H&F 2 – getting back to normal

 Visiting the new roundel at Hammersmith tube station
Visiting the new roundel at Hammersmith tube station

The past few weeks have seen a real post-covid reopening, I just hope it can continue.

  • I gave out medals to the riders at Wormwood Scrubs Pony Centre, alongside Anneka Rice who built the riding school there 20 years ago. The Centre is a hidden treasure of our borough, please give it your support.
  • This weekend I heard the brilliant Addison Singers perform Faure’s Requiem, their first concert in two years. Their next appearance is at St Saviour’s Wendell Park on 7 December in support of the Upper Room charity, who I often plug as their patron and will do so again. If you can’t attend, consider donating to this wonderful local charity – and if you do so between now and 7 December your donation will be doubled, thanks to the Big Give.
  • I was able to visit Wormwood Scrubs prison again and did so twice. First, the official opening of the Escape restaurant by Mayor Sadiq Khan who has funded it to train prisoners as chefs so they can find a job on release. Second, with the shadow prisons minister to look at conditions after 18 months of Covid.
  • Hammersmith now boasts the London MindSports Centre, a great new local facility for the whole community. Created from the old Salvation Army Hall in Dalling Road, the centre has been newly refurbished. It hosts a bridge club, go centre, various chess clubs and is keen to increase its games offerings. It also has rooms available for hire to other local groups in the daytime and evenings. You can contact the centre on 07713 322420 or manager@ycbc.co.uk.
  • I stopped by the Happiness Roundel on Hammersmith station with its creator Dan Vo – part of the TfL’s celebration of London’s LGBT+ community.
  • It was good to have a full service of Remembrance at Shepherds Bush and Fulham this month after last year’s constrictions. I have never seen so many people lining the route and attending the ceremony in 35 years. We also welcomed some of the troops from Operation Pitting to the Commons last week. These were the UK forces who helped 15,000 Afghans out of Kabul as the Taliban took control, including some families with relatives in H&F.

Absent friends

Two events will stick in my memory from the last few weeks. The first is the death of David Amess, murdered as he went about his job as an MP helping constituents. I knew David quite well through the group on fire safety he chaired and which had both highlighted the risks and pursued the culprits of Grenfell and other tragedies. We agreed on little in politics but rather than dispute found something we both cared about and could work together to achieve. I will miss his energy and positivity and genuine affection for people.

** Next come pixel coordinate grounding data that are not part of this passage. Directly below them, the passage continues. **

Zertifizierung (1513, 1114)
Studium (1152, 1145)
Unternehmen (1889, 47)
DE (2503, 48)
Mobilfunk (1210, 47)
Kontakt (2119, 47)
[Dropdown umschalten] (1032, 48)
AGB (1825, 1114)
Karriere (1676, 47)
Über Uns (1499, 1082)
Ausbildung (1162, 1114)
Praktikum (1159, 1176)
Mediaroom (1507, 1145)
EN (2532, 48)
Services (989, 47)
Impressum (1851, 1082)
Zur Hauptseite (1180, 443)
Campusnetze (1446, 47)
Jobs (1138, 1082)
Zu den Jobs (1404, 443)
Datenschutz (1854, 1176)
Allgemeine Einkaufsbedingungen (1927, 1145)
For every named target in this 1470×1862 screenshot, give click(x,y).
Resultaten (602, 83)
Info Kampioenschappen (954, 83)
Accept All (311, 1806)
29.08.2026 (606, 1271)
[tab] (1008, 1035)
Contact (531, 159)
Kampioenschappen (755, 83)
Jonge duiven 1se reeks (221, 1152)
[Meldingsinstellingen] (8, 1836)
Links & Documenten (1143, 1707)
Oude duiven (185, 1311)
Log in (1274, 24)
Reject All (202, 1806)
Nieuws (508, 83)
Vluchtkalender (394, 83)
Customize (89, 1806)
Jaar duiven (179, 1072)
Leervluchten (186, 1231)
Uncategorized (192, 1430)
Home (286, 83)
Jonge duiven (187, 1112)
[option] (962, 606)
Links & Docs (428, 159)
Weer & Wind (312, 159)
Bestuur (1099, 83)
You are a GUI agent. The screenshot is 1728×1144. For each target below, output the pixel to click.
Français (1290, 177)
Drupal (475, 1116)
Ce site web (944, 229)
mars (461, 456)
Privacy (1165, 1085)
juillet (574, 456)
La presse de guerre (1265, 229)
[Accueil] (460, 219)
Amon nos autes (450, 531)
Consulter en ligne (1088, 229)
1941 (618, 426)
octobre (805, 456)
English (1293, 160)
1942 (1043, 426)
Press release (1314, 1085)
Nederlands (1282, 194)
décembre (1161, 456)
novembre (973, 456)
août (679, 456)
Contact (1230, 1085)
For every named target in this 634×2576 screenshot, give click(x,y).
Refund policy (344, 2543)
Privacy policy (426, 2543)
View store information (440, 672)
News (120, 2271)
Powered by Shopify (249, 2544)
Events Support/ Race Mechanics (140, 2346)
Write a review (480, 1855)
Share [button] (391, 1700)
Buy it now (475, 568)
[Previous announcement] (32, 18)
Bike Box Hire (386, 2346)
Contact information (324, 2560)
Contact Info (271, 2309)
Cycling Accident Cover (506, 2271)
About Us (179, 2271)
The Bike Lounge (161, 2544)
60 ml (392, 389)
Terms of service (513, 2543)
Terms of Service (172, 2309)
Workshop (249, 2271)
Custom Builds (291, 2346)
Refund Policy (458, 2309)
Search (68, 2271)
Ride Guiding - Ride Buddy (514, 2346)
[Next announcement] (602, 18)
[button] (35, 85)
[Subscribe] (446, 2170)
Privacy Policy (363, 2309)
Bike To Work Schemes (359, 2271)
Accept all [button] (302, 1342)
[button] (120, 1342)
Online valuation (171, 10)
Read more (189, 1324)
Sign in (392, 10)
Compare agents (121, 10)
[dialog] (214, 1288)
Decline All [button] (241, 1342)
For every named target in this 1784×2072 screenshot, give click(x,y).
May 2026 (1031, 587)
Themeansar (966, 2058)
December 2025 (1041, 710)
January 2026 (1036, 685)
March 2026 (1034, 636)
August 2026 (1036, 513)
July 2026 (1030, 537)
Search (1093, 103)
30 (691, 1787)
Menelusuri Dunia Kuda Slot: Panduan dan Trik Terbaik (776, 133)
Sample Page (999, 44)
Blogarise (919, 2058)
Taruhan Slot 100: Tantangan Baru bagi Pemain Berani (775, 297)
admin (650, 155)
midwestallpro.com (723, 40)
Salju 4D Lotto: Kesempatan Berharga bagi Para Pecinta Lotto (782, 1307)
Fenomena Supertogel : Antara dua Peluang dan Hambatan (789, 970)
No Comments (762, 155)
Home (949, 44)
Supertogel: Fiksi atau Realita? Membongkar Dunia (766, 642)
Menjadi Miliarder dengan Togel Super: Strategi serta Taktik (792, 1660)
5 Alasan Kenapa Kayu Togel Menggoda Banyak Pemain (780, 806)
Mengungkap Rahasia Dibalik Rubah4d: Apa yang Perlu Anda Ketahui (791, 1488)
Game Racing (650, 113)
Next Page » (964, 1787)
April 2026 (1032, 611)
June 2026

I will also miss Melanie Whitlock who was a lynchpin of the Hammersmith Society for 40 years but has just moved to Edinburgh to be near her family. Melanie was a brilliant advocate for the borough and a charming but forceful advocate for our heritage, community and environment. At her farewell party I looked around the room and saw people I have known for several decades, whose interests and politics differ hugely but who have all given their time and skills to improve the quality of life in Hammersmith. Melanie epitomised the tradition of civic service and good neighbourliness that thrives here and in much of the country. She will be missed for the work she did and the example she set.